Dr. Dhakal’s teaching encompasses energy and climate related area with more focus on policy and management. At AIT, he has developed several new courses (ED86.04 Energy and GHG Emissions Accounting and Modelling in Cities; ED86.09 Energy Systems, Economics and Policy;ED72.46 Carbon Markets and Carbon Finance; ED82.08 Economics of Climate Change) and he continues to teach few other other existing courses in energy economics and policy arena. The list of courses taught by Dr. Dhakal are below.
- ED86.04 Energy and GHG Emissions Accounting and Modelling in Cities (3 credits) – (Fall/August semester 2020 onwards). This course aims at imparting knowledge on past, present and future energy use in cities and the options available for the sustainable energy transition in cities through analytical, accounting and modelling approaches. Energy use and emission diagnosis, hot-spots identification, and options and pathways for the future are the focus of this course.
- ED86.09 Energy Systems, Economics and Policy (3 credits) – (Spring/January semester 2021 onwards, co-teaching with Dr. JG Singh and Prof. Weerakorn Ongsakul). This course is intended to provide fundamental understanding of energy system and emerging issues in energy access, technologies, economics, market and policies for students. The course is aimed to provide broader knowledge that surrounds energy transition. Key systems covered here are power system, rural and urban energy systems. The course is designed to accommodate students from all disciplines to develop a common knowledge base.
- ED82.08 Economics of Climate Change (2 credits)– (Spring/January semester 2017-2020). The objective of this course is to provide a sound understanding of the economics of climate change from multiple viewpoints needed for graduate students specializing in climate change. These viewpoints span from the economic underpinnings of global climate agreements and global costs and benefits as key tenants of climate policy to the cost-benefits analysis as a tool for analyzing projects and policy instruments. The course also provides ample efforts to make students aware of the limitations of the economic approach, valuation difficulties, uncertainly of impacts and other ambiguities which are inherent in the climate change.

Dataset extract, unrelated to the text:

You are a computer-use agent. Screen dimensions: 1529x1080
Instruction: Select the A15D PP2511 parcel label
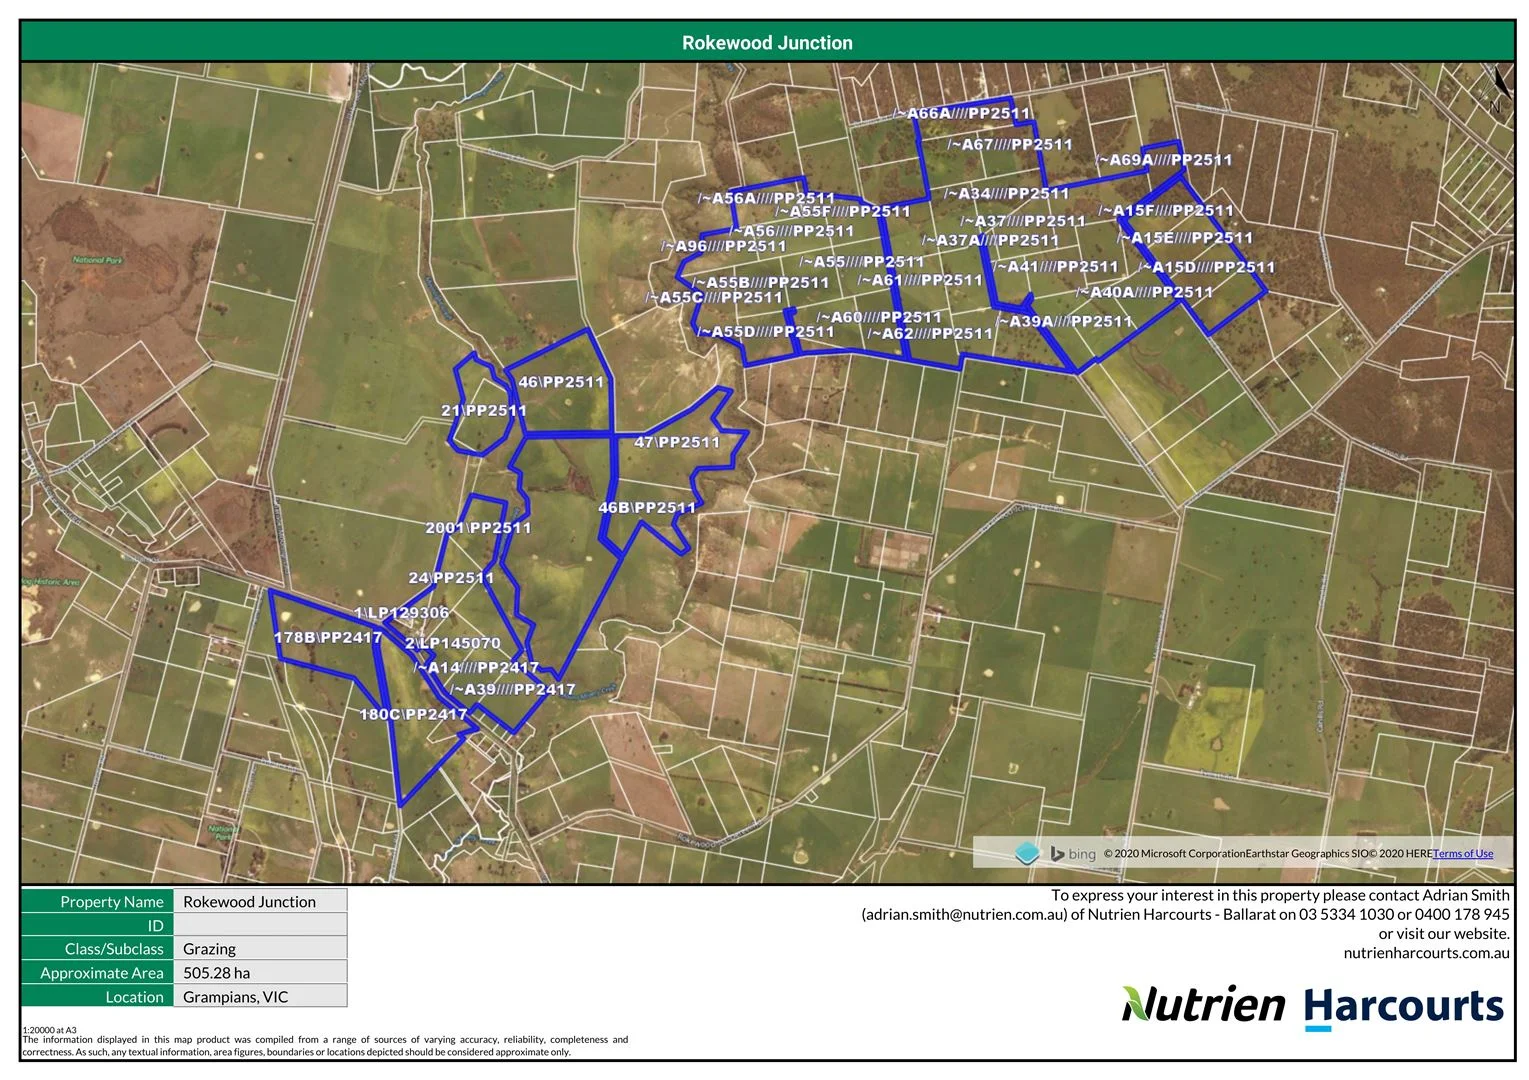(x=1209, y=267)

- ED72.13 Development and Evaluation of Energy Projects (3 credits) (Fall/August semester, 2014-2019): Understanding the project cycle is important because of lumpy nature of most energy projects and their wide socio-economic and environmental impacts. Its importance has increased in the era of deregulated and privatized energy industries, and in view of global concern about sustainable development of energy projects. In this context, the objective of this course is to provide a comprehensive understanding of the concepts and methodologies for project identification, project preparation, project’s economics and financial evaluation and project financing.
- ED72.30: Energy, Environment and Climate Change: Issues & Strategies (2 credits)- (Fall/August semester 2012-2019, coteaching with Prof. S. Kumar): This course aims at exposing the students to issues related to climate change (currently a matter of significant global concern) as well as to technological and policy options to mitigate greenhouse gases (GHG). It is also aimed at equipping the students to understand clearly the links between energy use, sustainable development and environmental impacts at local, regional (transboundary) and global levels as well as technology and policy options to address energy related local and regional environmental problems.
- ED72.25 Energy-Economy Modeling and Policy Analysis (3 credits): (Spring/January semester, 2013-2020). Economy and energy sector has close bidirectional linkages. Understanding this linkage and an ability to evaluate implications of various policies and actions to energy and economics outcomes are key elements of public policy. Models that link energy and economic systems facilitate this. Therefore, the objective is this course is to impact knowledge to students on prevailing energy-economy models, modelling approaches and techniques. The course also focusses on model applications in areas such as energy and climate policy evaluation, scenario analysis, technology assessment and energy security analysis.
- ED72.26 Environmental Policy and Management of Energy Systems (2 credits) – (Fall/August semester, 2012-2016): Environmental implications of the energy system have remained a key concern for energy development, operation and use. This has influenced the choice of energy technologies, the choice of energy resources, related markets, energy prices and regulations. In contemporary world, environmental consideration is an integral part of the energy discussions. Since energy resources are abundant, how to improve energy access to all at a reasonable price without damaging environment is a key policy objective in energy planning. This course will prepare students to understand the different type of energy and environmental policies and policy instruments linked with various options in energy system planning together with their application and evaluation in real world.
- ED72.46 Carbon Markets and Carbon Finance (3 credits): (Fall/August semester, 2014-2019). In last decade, carbon market and carbon finance have emerged as a means to shoulder the costs of mitigation and adaptation. Several carbon markets and carbon finance schemes have been set up and are functioning at various levels. These markets and finances are different from other conventional markets and finances due to its own context, operating environment, principle and modus operandi. These markets and finances are expected to grow in the post-2015 world. This course will prepare students to understand and handle carbon market and financing issues in governments, private sector, public and international financial institutions, and the UN and bilateral organizations. The objective of this course is to provide a solid foundation on carbon market and carbon finance to students from a multiple perspectives.